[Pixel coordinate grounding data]
..........
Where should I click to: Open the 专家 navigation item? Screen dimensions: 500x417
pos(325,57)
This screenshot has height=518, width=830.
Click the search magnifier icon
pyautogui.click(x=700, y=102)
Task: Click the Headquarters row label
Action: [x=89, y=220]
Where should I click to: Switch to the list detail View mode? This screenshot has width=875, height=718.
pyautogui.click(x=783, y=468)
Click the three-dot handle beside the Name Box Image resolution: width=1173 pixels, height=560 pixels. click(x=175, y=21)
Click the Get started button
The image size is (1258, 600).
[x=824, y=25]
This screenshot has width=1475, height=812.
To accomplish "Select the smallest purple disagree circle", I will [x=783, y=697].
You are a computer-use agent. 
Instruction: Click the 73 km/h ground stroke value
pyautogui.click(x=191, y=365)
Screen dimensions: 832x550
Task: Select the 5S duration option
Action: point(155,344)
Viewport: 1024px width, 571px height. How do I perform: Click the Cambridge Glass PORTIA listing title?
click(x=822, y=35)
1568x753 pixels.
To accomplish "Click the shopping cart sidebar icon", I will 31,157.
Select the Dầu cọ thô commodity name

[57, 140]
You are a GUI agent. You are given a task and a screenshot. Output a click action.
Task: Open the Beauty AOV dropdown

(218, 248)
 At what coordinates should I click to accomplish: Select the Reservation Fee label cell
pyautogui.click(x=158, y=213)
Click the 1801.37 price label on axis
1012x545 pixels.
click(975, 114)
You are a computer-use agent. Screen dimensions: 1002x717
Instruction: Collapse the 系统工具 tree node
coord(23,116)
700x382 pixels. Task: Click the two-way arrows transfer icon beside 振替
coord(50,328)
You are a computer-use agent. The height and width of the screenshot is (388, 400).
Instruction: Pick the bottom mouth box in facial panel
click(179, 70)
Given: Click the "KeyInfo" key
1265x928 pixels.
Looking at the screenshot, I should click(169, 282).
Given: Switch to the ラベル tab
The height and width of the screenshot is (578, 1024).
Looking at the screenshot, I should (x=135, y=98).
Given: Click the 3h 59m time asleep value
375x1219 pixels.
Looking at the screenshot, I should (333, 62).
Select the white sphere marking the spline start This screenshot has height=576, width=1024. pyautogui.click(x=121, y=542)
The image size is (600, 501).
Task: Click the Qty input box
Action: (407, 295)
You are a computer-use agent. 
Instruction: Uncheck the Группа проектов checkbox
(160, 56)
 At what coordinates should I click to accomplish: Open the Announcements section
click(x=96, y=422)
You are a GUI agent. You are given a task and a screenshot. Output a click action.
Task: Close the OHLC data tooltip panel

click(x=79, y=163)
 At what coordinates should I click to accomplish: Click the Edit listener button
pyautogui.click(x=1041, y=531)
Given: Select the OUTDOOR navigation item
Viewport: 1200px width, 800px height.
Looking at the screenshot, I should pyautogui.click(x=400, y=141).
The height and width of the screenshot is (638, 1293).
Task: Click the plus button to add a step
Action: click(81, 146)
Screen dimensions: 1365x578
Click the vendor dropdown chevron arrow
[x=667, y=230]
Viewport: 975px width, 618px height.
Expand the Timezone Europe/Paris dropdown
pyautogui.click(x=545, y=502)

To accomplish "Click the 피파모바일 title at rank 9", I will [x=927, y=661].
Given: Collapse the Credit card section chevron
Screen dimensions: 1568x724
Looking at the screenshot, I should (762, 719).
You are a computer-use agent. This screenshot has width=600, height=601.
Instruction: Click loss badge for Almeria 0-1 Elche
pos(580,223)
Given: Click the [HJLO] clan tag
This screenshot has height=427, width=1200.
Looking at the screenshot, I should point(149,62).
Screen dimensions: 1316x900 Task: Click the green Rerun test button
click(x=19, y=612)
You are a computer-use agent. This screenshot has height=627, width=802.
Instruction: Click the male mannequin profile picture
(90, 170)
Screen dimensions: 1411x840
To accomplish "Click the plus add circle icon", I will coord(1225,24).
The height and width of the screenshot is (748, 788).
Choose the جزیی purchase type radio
..........
- _TASK DETAILS_: Reproduce the data exactly. All of it is needed.

- _OUTPUT_:
Where should I click to: Open the 专家 navigation item? Screen dimensions: 500x417
pos(325,57)
This screenshot has height=518, width=830.
Click the search magnifier icon
pyautogui.click(x=700, y=102)
Task: Click the Headquarters row label
Action: [x=89, y=220]
Where should I click to: Switch to the list detail View mode? This screenshot has width=875, height=718.
pyautogui.click(x=783, y=468)
Click the three-dot handle beside the Name Box Image resolution: width=1173 pixels, height=560 pixels. click(x=175, y=21)
Click the Get started button
The image size is (1258, 600).
[x=824, y=25]
This screenshot has width=1475, height=812.
To accomplish "Select the smallest purple disagree circle", I will [x=783, y=697].
You are a computer-use agent. 
Instruction: Click the 73 km/h ground stroke value
pyautogui.click(x=191, y=365)
Screen dimensions: 832x550
Task: Select the 5S duration option
Action: point(155,344)
Viewport: 1024px width, 571px height. How do I perform: Click the Cambridge Glass PORTIA listing title?
click(x=822, y=35)
1568x753 pixels.
To accomplish "Click the shopping cart sidebar icon", I will 31,157.
Select the Dầu cọ thô commodity name

[57, 140]
You are a GUI agent. You are given a task and a screenshot. Output a click action.
Task: Open the Beauty AOV dropdown

(218, 248)
 At what coordinates should I click to accomplish: Select the Reservation Fee label cell
pyautogui.click(x=158, y=213)
Click the 1801.37 price label on axis
1012x545 pixels.
click(975, 114)
You are a computer-use agent. Screen dimensions: 1002x717
Instruction: Collapse the 系统工具 tree node
coord(23,116)
700x382 pixels. Task: Click the two-way arrows transfer icon beside 振替
coord(50,328)
You are a computer-use agent. The height and width of the screenshot is (388, 400).
Instruction: Pick the bottom mouth box in facial panel
click(179, 70)
Given: Click the "KeyInfo" key
1265x928 pixels.
Looking at the screenshot, I should click(169, 282).
Given: Switch to the ラベル tab
The height and width of the screenshot is (578, 1024).
Looking at the screenshot, I should (x=135, y=98).
Given: Click the 3h 59m time asleep value
375x1219 pixels.
Looking at the screenshot, I should (333, 62).
Select the white sphere marking the spline start This screenshot has height=576, width=1024. pyautogui.click(x=121, y=542)
The image size is (600, 501).
Task: Click the Qty input box
Action: (407, 295)
You are a computer-use agent. 
Instruction: Uncheck the Группа проектов checkbox
(160, 56)
 At what coordinates should I click to accomplish: Open the Announcements section
click(x=96, y=422)
You are a GUI agent. You are given a task and a screenshot. Output a click action.
Task: Close the OHLC data tooltip panel

click(x=79, y=163)
 At what coordinates should I click to accomplish: Click the Edit listener button
pyautogui.click(x=1041, y=531)
Given: Select the OUTDOOR navigation item
Viewport: 1200px width, 800px height.
Looking at the screenshot, I should pyautogui.click(x=400, y=141).
The height and width of the screenshot is (638, 1293).
Task: Click the plus button to add a step
Action: click(81, 146)
Screen dimensions: 1365x578
Click the vendor dropdown chevron arrow
[x=667, y=230]
Viewport: 975px width, 618px height.
Expand the Timezone Europe/Paris dropdown
pyautogui.click(x=545, y=502)

To accomplish "Click the 피파모바일 title at rank 9", I will [x=927, y=661].
Given: Collapse the Credit card section chevron
Screen dimensions: 1568x724
Looking at the screenshot, I should (762, 719).
You are a computer-use agent. This screenshot has width=600, height=601.
Instruction: Click loss badge for Almeria 0-1 Elche
pos(580,223)
Given: Click the [HJLO] clan tag
This screenshot has height=427, width=1200.
Looking at the screenshot, I should point(149,62).
Screen dimensions: 1316x900 Task: Click the green Rerun test button
click(x=19, y=612)
You are a computer-use agent. This screenshot has height=627, width=802.
Instruction: Click the male mannequin profile picture
(90, 170)
Screen dimensions: 1411x840
To accomplish "Click the plus add circle icon", I will coord(1225,24).
The height and width of the screenshot is (748, 788).
Choose the جزیی purchase type radio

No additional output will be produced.